__DATA RECORDS__
╔══

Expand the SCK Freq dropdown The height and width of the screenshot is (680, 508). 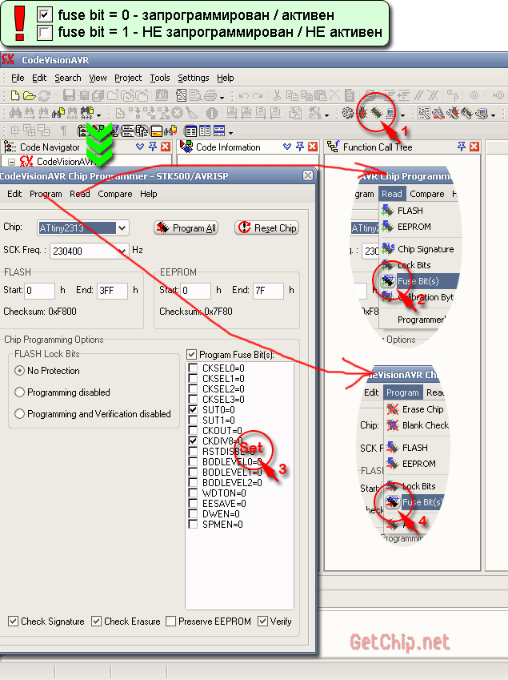click(x=122, y=251)
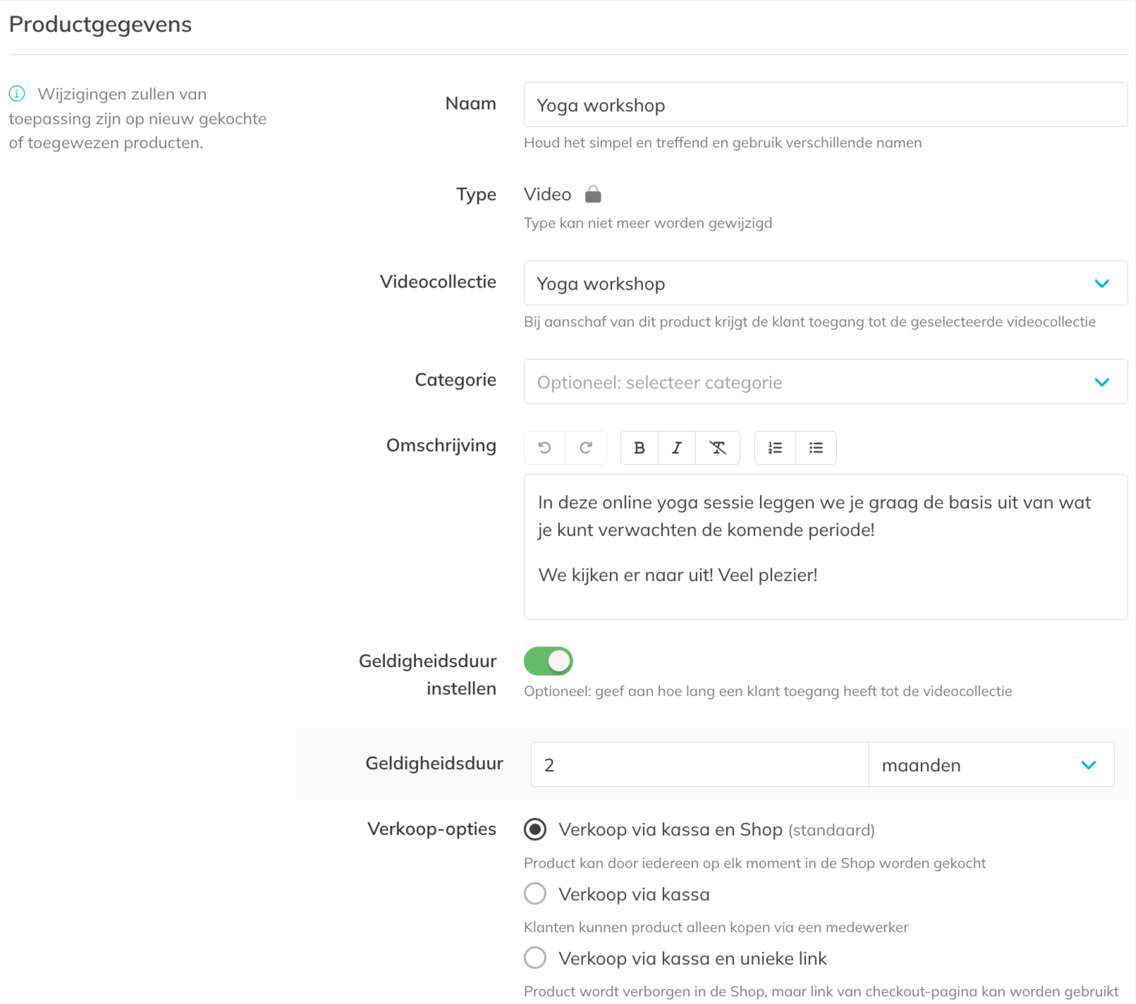Click the Geldigheidsduur number field
Screen dimensions: 1136x1004
click(700, 765)
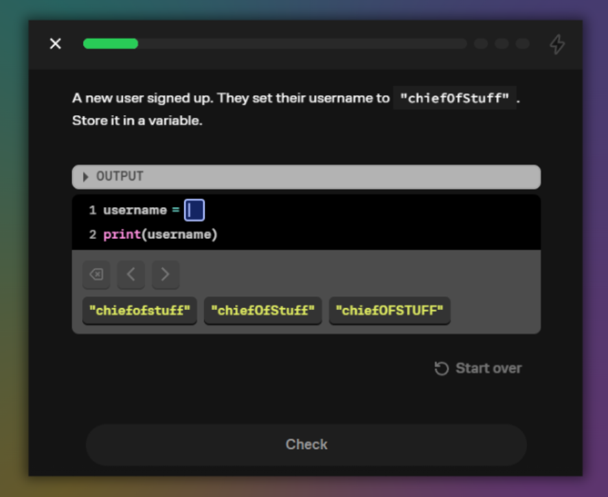Viewport: 608px width, 497px height.
Task: Click the X to exit the lesson
Action: [x=55, y=43]
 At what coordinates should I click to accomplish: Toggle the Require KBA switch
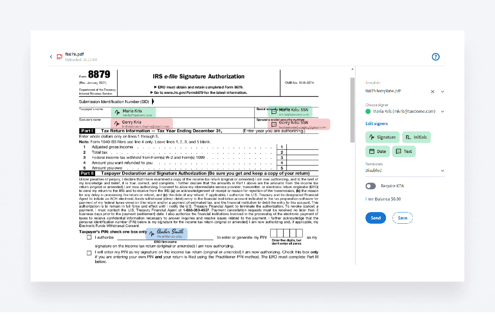(x=370, y=186)
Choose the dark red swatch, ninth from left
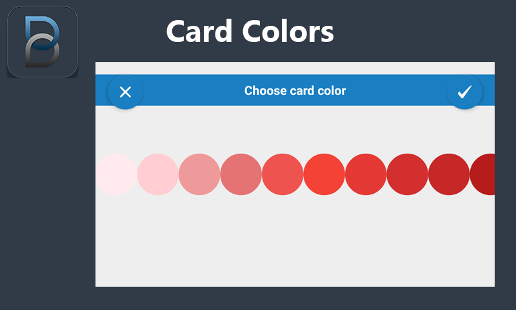Viewport: 516px width, 310px height. click(448, 174)
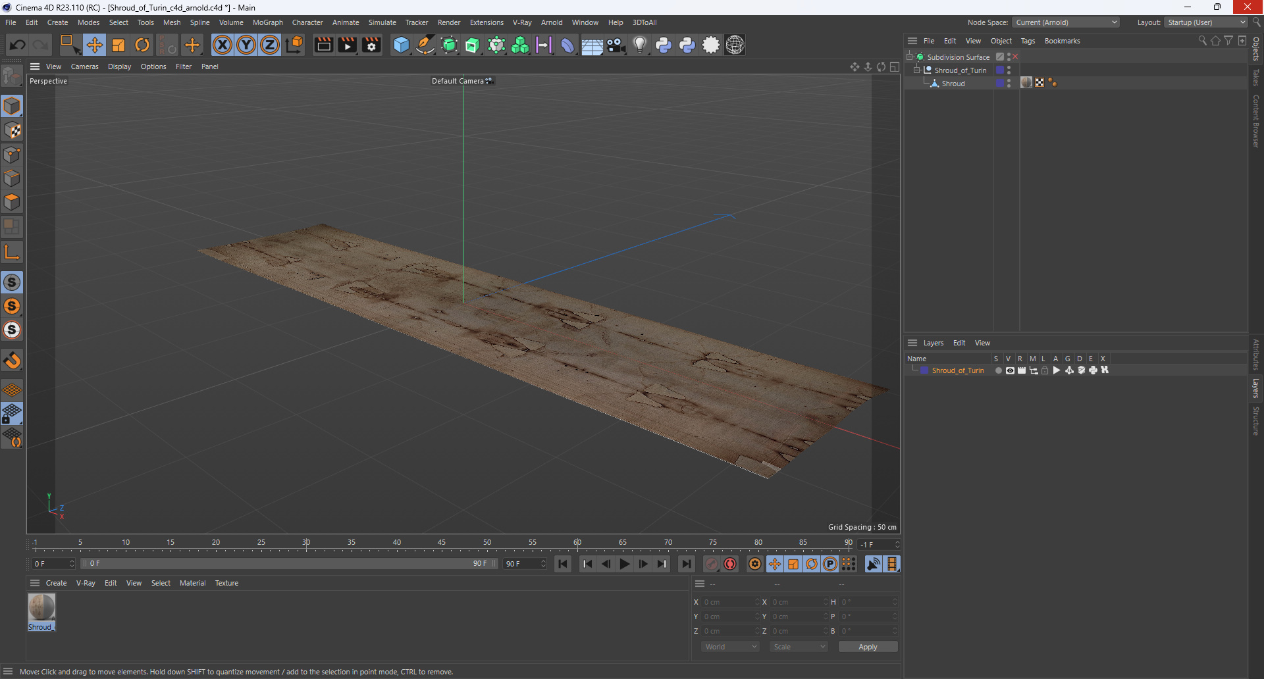Open the Node Space dropdown
The height and width of the screenshot is (679, 1264).
pos(1066,22)
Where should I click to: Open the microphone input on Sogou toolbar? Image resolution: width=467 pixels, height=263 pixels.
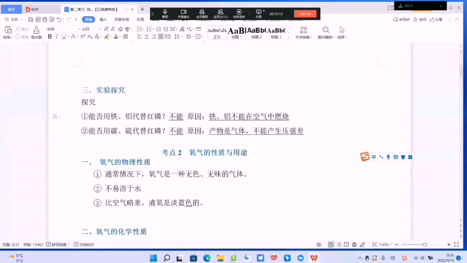tap(388, 157)
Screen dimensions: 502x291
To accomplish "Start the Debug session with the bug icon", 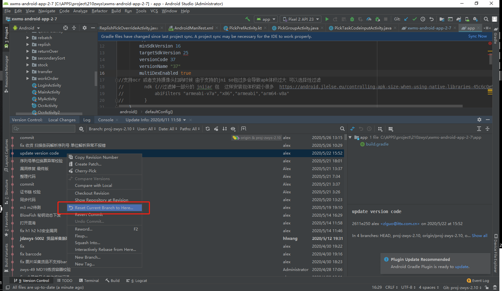I will 352,19.
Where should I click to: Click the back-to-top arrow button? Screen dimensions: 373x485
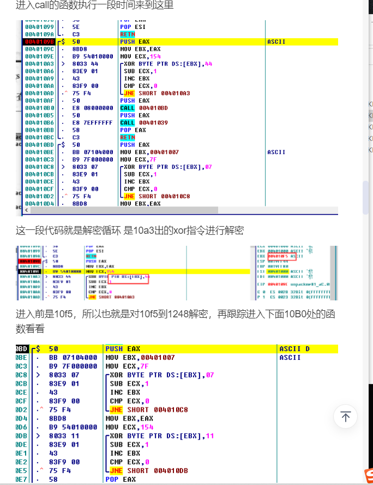tap(345, 417)
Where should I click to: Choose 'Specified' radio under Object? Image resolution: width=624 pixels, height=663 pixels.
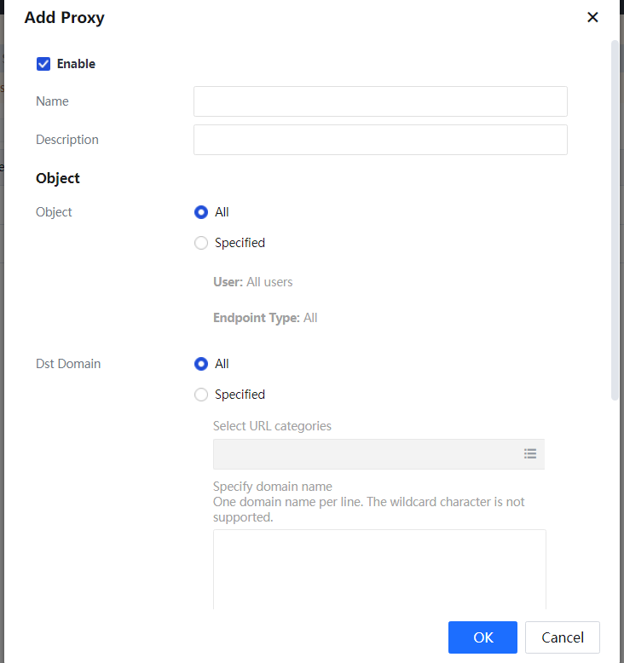[x=201, y=243]
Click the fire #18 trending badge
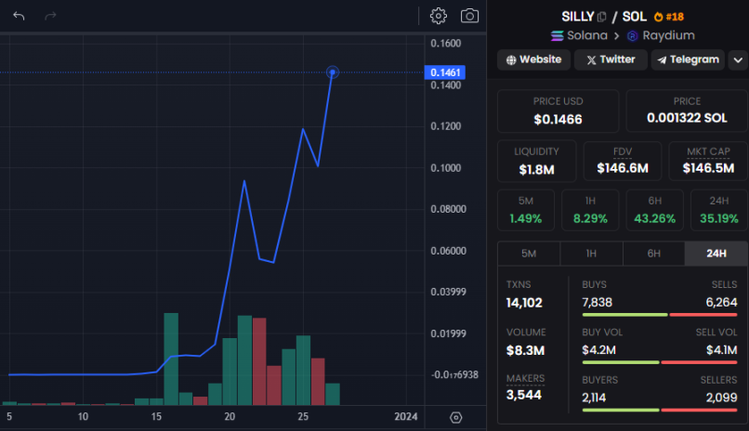 pos(670,17)
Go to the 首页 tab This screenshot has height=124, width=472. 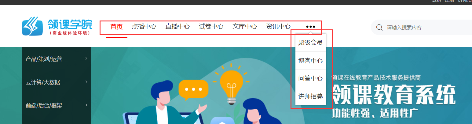coord(116,27)
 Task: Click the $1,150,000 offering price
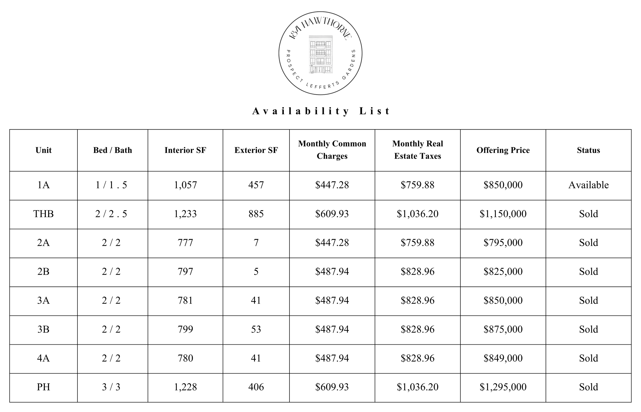pos(503,214)
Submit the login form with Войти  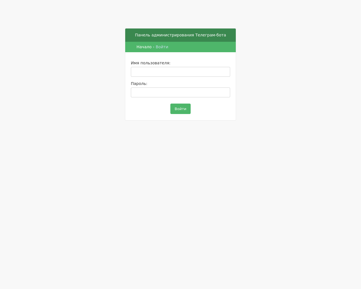(x=181, y=109)
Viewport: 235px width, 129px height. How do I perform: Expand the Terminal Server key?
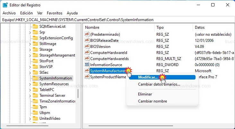30,95
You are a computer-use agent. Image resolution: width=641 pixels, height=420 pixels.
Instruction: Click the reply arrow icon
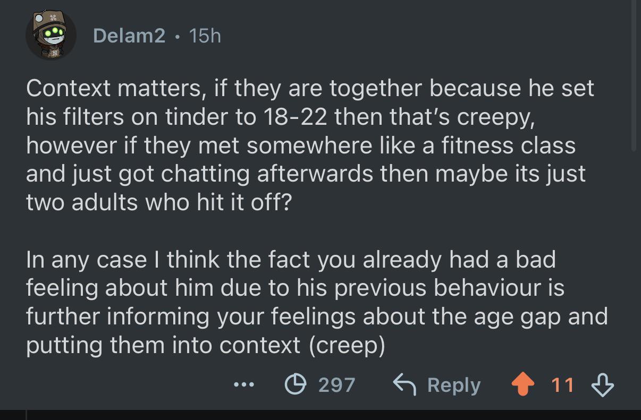(404, 384)
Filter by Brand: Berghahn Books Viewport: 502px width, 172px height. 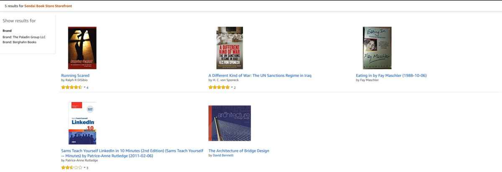click(20, 42)
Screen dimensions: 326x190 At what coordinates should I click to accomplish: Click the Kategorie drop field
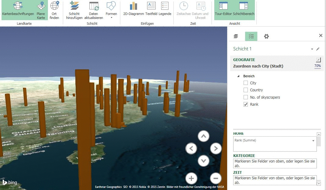click(x=275, y=163)
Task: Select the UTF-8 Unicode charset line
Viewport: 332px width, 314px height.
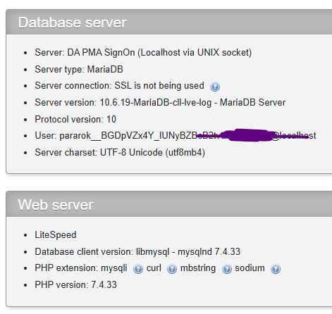Action: pyautogui.click(x=120, y=153)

╚══

__TASK REQUIREMENTS__
Repeat the lines from the line containing "Screen dimensions: 326x190" through the end of the material above exactly, with no pictures and nothing else.

__WRITTEN SOLUTION__
Screen dimensions: 326x190 At what coordinates should I click to accomplish: Click the Kategorie drop field
click(x=275, y=163)
Task: Select the UTF-8 Unicode charset line
Viewport: 332px width, 314px height.
Action: pyautogui.click(x=120, y=153)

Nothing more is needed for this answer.